Они молча шли по лесной тропинке. Неожиданно Миша ударил тонким ореховым прутиком по свисавшей поперек дороги сосновой ветке; чуть тронутая желтизной хвоя обдала их дождем мелких, легких иголочек. Полуобернувшись к брату, Миша улыбнулся и провел рукой по шелковистым темно-русым волосам. В детстве он был неуклюжим увальнем, а сейчас, вытянувшись, превратился в красивого, стройного юношу с мягкими манерами и вкрадчивыми, почти кошачьими движениями. К тому же он был лиричен и влюбчив; не удивительно, что маменька, да и папенька втайне предпочитали своего первенца всем остальным детям. Впрочем, и Федя ценил его ум, честность, стремление к справедливости. Но, от всей души отдавая брату должное, он слегка завидовал такому счастливому сочетанию хороших качеств…
Уже давно пора было подумать об экзаменах в университет, но отец ни слова не упоминал об этом в своих письмах. Мальчики знали, что он сочувствовал их увлечению поэзией, считал нужным дать им «положительное» образование, подготовить к конкретной и определенной практической деятельности. Но его ближайшие планы были им неизвестны, и это волновало их.
В Москву поехали в конце августа, вместе с маменькой и младшими детьми.
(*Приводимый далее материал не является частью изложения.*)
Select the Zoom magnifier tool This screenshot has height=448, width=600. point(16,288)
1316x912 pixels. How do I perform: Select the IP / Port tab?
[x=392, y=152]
Но тотчас по возвращении неожиданно слегла маменька, и все остальное сразу отодвинулось на задний план.
Глава пятнадцатая
Врач, вызванный Михаилом Андреевичем (на себя самого он не надеялся), определил скоротечную форму чахотки, и в доме прочно поселилась гнетущая, разрывающая сердце тревога. Михаил Андреевич растерялся, забегал по знакомым врачам, устраивал консилиумы. А по вечерам подолгу сидел за столом, опустив голову на руки, или бесцельно бродил из комнаты в комнату. Осунувшийся, с покрасневшим лицом и мелко вздрагивающими веками, он пугал детей своим видом. Теперь он ходил только на службу, совсем прекратив частные визиты и стараясь как можно реже покидать жену. Но Марии Федоровне невольно передавались его беспокойство и неумело скрываемое отчаяние. Гору мужа, его изнуренный вид глубоко тревожили ее, и это, несомненно, еще усугубляло болезнь.